Richard will be discussing the key topics that dental teams need to know in his session supported by the British Society of Paediatric Dentistry (BSPD), of which is a Past President. About the main child safeguarding challenges dental professionals need to overcome, he comments:
“There is a huge amount of decay in our current young population. The question of dental neglect is a diagnosis one needs to consider when decay has been identified in a young patient, who is then not brought back into the practice. It is important during this process to fully assess the patient and discuss possible causes of the decay with the parent, such as diet, inadequate brushing or a lack of fluoride toothpaste. A treatment plan will then include a preventive plan and any necessary restorative treatment. If that child is not brought back to the practice to complete treatment, this fulfils the diagnosis of dental neglect. This is the greatest challenge that clinicians face in terms of safeguarding their child patients.
“A toolkit for dental professionals to follow when child patients are not brought to appointments has been devised by my colleague Jenny Harris, assisted by leadership fellow Jen Kirby, and has subsequently been published by the BDA.[i] It involves telephoning the parents, sending letters to parents, assessing the risk of harm in the event of no contact, followed by sharing information with general medical practitioners. This initiative has been shown to be very valuable to staff as it gives a structure by which to manage children who are not brought.”
“There are many possible reasons for children not being brought in, including parents’ dental fear or anxiety, the parent’s knowledge and attitudes towards dental issues, families moving address, or last-minute demands from other children. Some parents need support to ensure their children return to the practice for their essential dental care. Where they fail to engage with the practice, then the dental team may request support from child services and protection agencies.”
Safeguarding is still a relatively new area for dental teams to be involved with. As such, confidence among the profession regarding how to protect young patients isn’t as high as it could be.
“The role of dental professionals and all professionals who work with children was highlighted in Lord Laming’s Victoria Climbié Inquiry in 2003,” explains Richard. “It didn’t become a mandatory part of undergraduate dental education until 2006 in the UK. Although it is also now part of the compulsory CPD requirements, dental professionals are not yet that comfortable with the pathways for protecting children.
“I think it is most important that dental teams establish the local pathways available to them for help and assistance should they suspect any issues regarding a child patient. I would also recommend meeting with one of the local child protection nurses to start building a relationship with them. It is beneficial to put a face to a name and this also provides an opportunity for us to highlight to non-dental professionals the level of dental decay in child patients, as well as the number of general anaesthetics carried out every year in the UK for decayed teeth.”

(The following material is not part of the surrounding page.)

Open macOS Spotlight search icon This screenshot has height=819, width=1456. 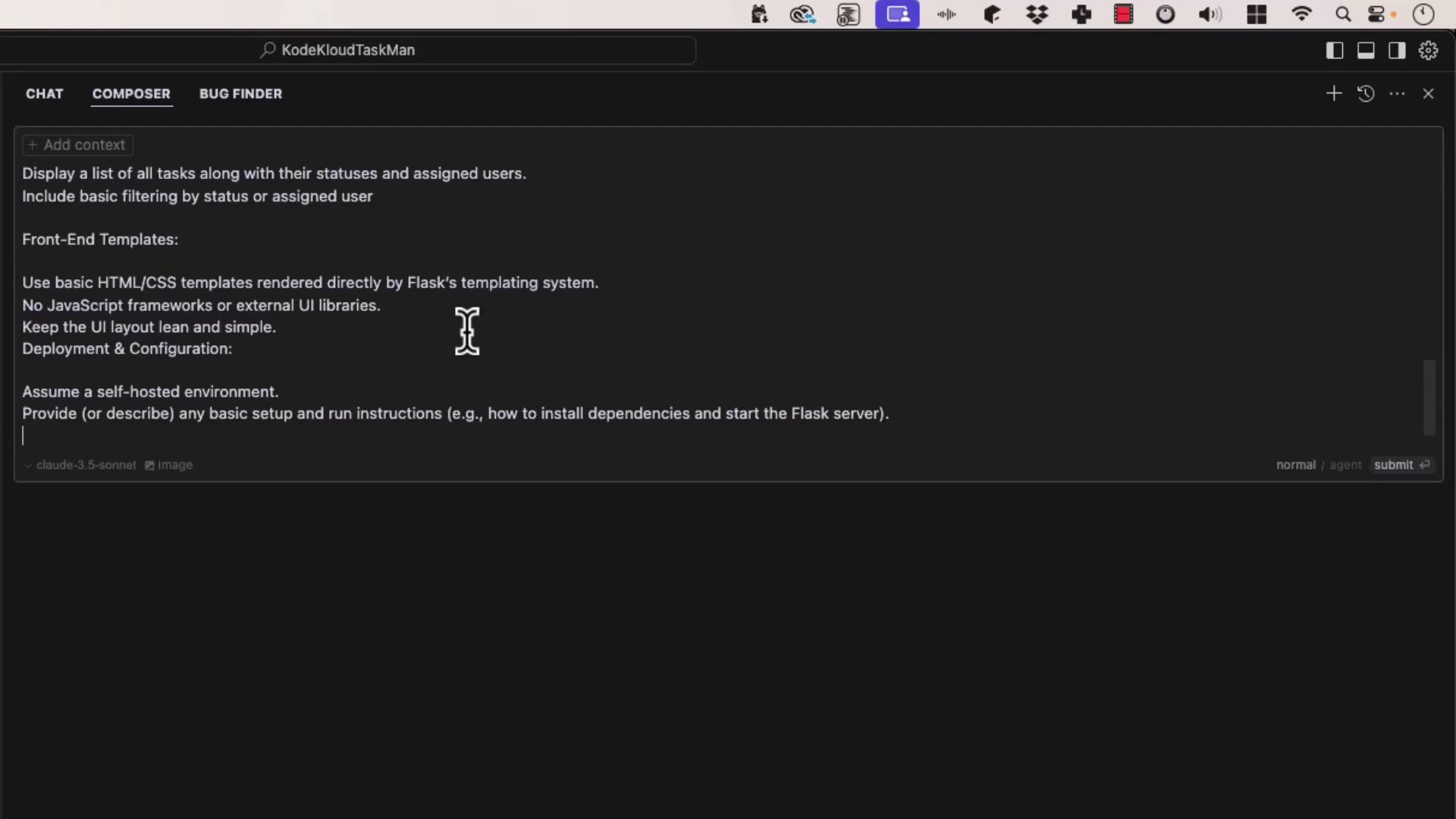pos(1342,14)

Richard will cover all this and much more during his session at the British Dental Conference and Dentistry Show on Friday 15th May. He adds:
“I will focus on dental neglect, but I will also discuss the signs to be aware of that could suggest physical abuse on the head and neck. Dental professionals need to know these because they examine more children in their working life than a doctor. They need to know what to look for and who to go to for help. We might be relatively new to safeguarding children, but we have a very important part to play.”
The next British Dental Conference and Dentistry Show will be held on 21st and 22nd May 2021–Hall 5, Birmingham NEC, co-located with DTS.